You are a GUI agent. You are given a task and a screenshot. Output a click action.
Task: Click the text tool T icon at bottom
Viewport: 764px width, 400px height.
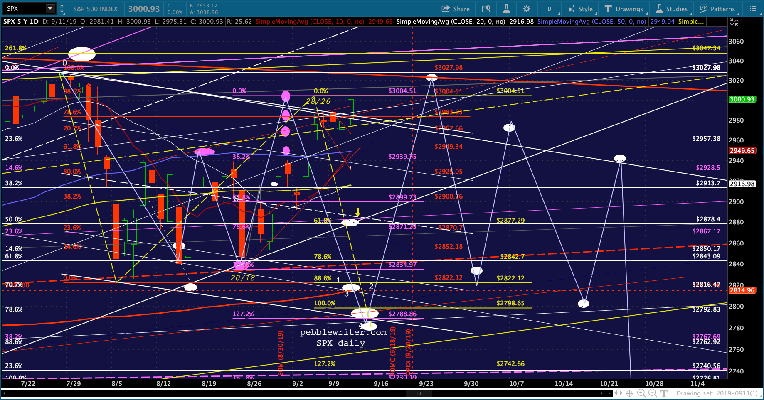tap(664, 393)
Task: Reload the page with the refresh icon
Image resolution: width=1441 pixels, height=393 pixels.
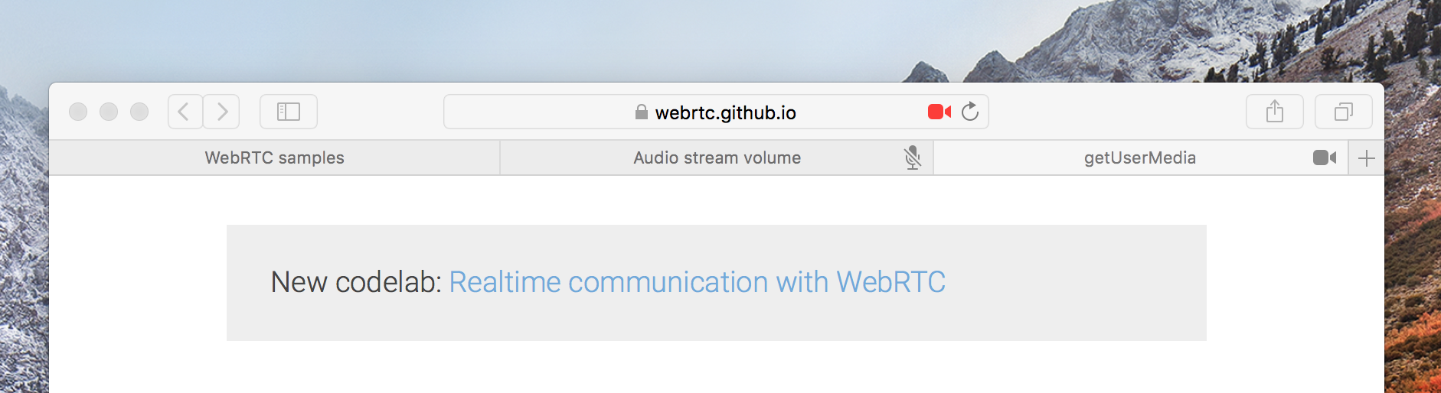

--

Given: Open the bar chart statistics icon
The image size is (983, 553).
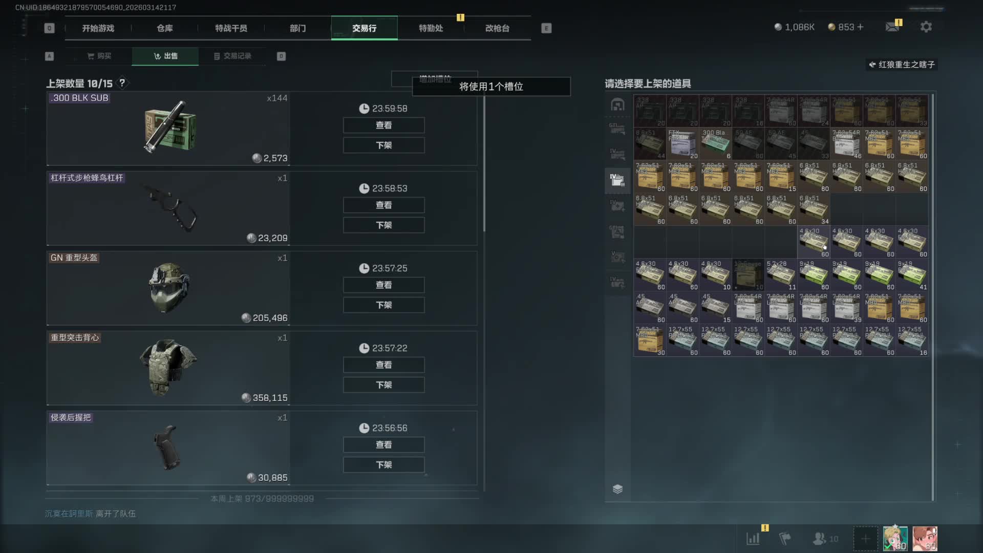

__TASK DIRECTIONS__. Recast the item lines, starting at the line that contains "You are a GUI" and ending at the line that contains "Image resolution: width=1441", as a Markdown table with a Row column for the line number and a Text column for the line, skipping blank lines. Omit the pictures.

__THE RESULT__.
| Row | Text |
|---|---|
| 1 | You are a GUI agent. You are given a task and a screenshot. Output a click action. |
| 2 | Task: Click the text tool T icon at bottom |
| 3 | Viewport: 764px width, 400px height. |
| 4 | tap(664, 393) |
| 5 | Task: Reload the page with the refresh icon |
| 6 | Image resolution: width=1441 pixels, height=393 pixels. |